For the Crust:
1/2 cup unsalted butter, melted
1 tablespoon finely grated lemon zest
1 pinch of salt
1 3/4 cup unbleached, all-purpose flour
1/4 cup granulated sugar
For the Filling:
3/4 cup granulated sugar
1/4 teaspoon arrowroot or cornstarch
1 pinch of salt
6 large eggs, lightly whisked
1 cup fresh Meyer Lemon juice (about 6 lemons, remove zest before juicing)
1/2 cup heavy whipping cream
Confectioners’ Sugar for garnish
Preheat oven to 350 degrees.
Melt the butter in the microwave and stir in 1 tablespoon lemon zest. Set aside for about 5 minutes, stirring a few times. Combine the flour, 1/4 cup sugar and a pinch of salt in the bowl of a food processor. Process until combined. Add the butter and zest mixture slowly, pulsing until the ingredients are blended.
Pour the crust mixture into an 11-inch tart pan with a removable bottom. Press the mixture using your fingertips evenly up the sides and on the bottom of the pan. (Make sure the crust goes to the top of the sides of the pan. The filling with rise to the edge of the top and you don’t want it to over flow.) Bake for about 20 minutes or until the crust is light golden brown. Cool on a wire rack while preparing the filling.

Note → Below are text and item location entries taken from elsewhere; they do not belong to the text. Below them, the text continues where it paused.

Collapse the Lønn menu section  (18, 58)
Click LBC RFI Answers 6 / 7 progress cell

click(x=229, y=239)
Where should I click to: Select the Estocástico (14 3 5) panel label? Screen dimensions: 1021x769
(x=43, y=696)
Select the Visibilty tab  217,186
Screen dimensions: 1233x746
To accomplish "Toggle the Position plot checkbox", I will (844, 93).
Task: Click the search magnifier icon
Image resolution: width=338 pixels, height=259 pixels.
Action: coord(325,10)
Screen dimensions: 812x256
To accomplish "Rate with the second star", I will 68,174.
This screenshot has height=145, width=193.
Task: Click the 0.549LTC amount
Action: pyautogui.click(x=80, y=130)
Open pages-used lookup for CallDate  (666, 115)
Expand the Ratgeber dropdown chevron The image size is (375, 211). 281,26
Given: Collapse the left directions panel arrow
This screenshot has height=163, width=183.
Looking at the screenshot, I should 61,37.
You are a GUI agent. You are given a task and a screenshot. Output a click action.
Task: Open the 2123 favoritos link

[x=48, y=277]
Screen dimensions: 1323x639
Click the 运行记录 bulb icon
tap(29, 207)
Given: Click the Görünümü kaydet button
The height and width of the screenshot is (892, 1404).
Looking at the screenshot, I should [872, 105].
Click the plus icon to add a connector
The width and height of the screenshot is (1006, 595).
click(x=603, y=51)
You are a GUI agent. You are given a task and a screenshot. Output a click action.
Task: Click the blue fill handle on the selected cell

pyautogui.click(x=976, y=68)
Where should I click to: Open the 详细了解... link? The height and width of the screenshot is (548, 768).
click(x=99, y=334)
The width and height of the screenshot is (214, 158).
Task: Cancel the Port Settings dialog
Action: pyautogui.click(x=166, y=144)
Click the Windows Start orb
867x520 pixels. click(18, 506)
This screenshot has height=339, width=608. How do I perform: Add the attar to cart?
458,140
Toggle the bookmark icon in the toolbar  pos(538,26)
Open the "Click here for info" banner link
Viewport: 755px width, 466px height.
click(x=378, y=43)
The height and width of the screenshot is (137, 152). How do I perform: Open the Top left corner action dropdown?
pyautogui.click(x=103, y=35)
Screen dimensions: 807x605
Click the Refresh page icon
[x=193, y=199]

Combine 3/4 cup sugar, a pinch of salt, 1/4 teaspoon arrowroot and the remaining 1 tablespoon lemon zest in the bowl of the food processor. Process until the zest is finely ground – about 2 or 3 minutes.
In a medium mixing bowl whisk the eggs. Add the sugar and lemon juice and whisk until smooth. In a small bowl beat the 1/2 cup of whipping cream until soft peaks form. Gently whisk the cream into the egg and sugar mixture until blended. Carefully pour the filling into the warm crust and bake for 25 minutes or until the center is just set.
Cool the tart completely and garnish with powdered sugar before serving.
Store leftovers in the refrigerator.